==== Supplied information
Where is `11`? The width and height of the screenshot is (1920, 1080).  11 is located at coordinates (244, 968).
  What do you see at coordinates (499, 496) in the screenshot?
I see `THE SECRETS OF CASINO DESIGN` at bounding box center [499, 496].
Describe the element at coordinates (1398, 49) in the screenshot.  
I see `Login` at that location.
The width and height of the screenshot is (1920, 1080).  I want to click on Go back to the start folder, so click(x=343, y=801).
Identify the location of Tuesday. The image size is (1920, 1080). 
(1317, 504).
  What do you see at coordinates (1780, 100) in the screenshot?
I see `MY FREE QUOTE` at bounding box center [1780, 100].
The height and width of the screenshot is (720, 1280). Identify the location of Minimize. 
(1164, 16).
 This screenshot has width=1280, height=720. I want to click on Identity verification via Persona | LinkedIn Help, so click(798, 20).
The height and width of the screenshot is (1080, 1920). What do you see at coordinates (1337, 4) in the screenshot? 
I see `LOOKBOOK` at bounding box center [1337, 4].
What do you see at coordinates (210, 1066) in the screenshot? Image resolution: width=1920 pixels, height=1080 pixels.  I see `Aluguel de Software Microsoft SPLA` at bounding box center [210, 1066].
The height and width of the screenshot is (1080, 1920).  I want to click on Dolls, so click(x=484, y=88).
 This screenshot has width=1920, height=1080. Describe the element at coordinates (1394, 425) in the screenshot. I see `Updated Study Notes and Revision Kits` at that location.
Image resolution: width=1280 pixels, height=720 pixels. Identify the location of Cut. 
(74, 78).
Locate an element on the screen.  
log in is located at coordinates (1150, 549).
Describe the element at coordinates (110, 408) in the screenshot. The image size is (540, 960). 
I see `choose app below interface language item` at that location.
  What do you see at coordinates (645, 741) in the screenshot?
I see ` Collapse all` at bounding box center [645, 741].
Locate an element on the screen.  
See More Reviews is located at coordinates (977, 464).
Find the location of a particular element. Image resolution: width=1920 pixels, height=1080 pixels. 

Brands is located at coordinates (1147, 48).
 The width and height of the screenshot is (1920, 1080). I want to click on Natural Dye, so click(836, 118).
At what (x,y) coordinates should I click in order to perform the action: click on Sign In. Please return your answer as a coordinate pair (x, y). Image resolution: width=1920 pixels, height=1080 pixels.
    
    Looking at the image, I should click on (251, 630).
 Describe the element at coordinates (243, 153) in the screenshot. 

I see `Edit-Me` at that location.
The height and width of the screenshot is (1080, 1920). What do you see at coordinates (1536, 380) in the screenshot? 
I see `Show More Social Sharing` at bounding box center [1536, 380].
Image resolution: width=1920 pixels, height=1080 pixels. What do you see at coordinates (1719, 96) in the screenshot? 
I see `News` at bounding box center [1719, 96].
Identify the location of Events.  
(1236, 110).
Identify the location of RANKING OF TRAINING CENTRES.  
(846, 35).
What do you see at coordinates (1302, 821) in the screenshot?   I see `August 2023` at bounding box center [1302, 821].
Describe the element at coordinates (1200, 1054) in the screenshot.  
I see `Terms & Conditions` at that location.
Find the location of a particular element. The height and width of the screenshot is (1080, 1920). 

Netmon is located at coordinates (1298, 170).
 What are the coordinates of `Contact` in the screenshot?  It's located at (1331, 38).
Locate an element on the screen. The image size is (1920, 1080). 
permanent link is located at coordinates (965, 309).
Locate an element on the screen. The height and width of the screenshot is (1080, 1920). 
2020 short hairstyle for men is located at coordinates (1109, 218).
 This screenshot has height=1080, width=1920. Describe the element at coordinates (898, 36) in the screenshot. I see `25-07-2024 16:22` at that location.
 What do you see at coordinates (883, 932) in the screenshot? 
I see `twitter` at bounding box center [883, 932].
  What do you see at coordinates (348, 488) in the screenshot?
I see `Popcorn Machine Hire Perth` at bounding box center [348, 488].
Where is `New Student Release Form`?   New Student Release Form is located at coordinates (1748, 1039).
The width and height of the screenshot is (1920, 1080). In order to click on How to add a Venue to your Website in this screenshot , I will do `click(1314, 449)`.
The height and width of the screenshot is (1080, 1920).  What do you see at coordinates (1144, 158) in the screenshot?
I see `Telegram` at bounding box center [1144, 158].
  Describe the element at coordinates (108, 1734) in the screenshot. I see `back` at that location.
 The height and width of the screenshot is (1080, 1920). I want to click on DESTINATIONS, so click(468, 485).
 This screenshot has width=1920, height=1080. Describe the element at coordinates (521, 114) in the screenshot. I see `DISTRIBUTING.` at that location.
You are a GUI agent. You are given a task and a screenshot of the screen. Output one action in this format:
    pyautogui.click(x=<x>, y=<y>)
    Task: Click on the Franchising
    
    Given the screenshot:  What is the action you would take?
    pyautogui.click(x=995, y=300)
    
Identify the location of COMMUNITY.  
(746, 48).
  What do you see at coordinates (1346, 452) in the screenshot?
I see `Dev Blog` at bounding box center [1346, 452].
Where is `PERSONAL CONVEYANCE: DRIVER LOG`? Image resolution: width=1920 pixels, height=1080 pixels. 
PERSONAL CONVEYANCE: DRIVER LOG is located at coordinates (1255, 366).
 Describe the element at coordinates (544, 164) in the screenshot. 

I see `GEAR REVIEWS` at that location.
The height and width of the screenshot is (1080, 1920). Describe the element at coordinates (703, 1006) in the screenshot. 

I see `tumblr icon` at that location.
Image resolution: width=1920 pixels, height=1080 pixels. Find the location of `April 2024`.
========
Copy word for word the lines between the one containing "so click(x=343, y=801)." and the one containing "center [1780, 100].", inclusive.

Correct result -
The width and height of the screenshot is (1920, 1080).  I want to click on Go back to the start folder, so click(x=343, y=801).
Identify the location of Tuesday. The image size is (1920, 1080). 
(1317, 504).
  What do you see at coordinates (1780, 100) in the screenshot?
I see `MY FREE QUOTE` at bounding box center [1780, 100].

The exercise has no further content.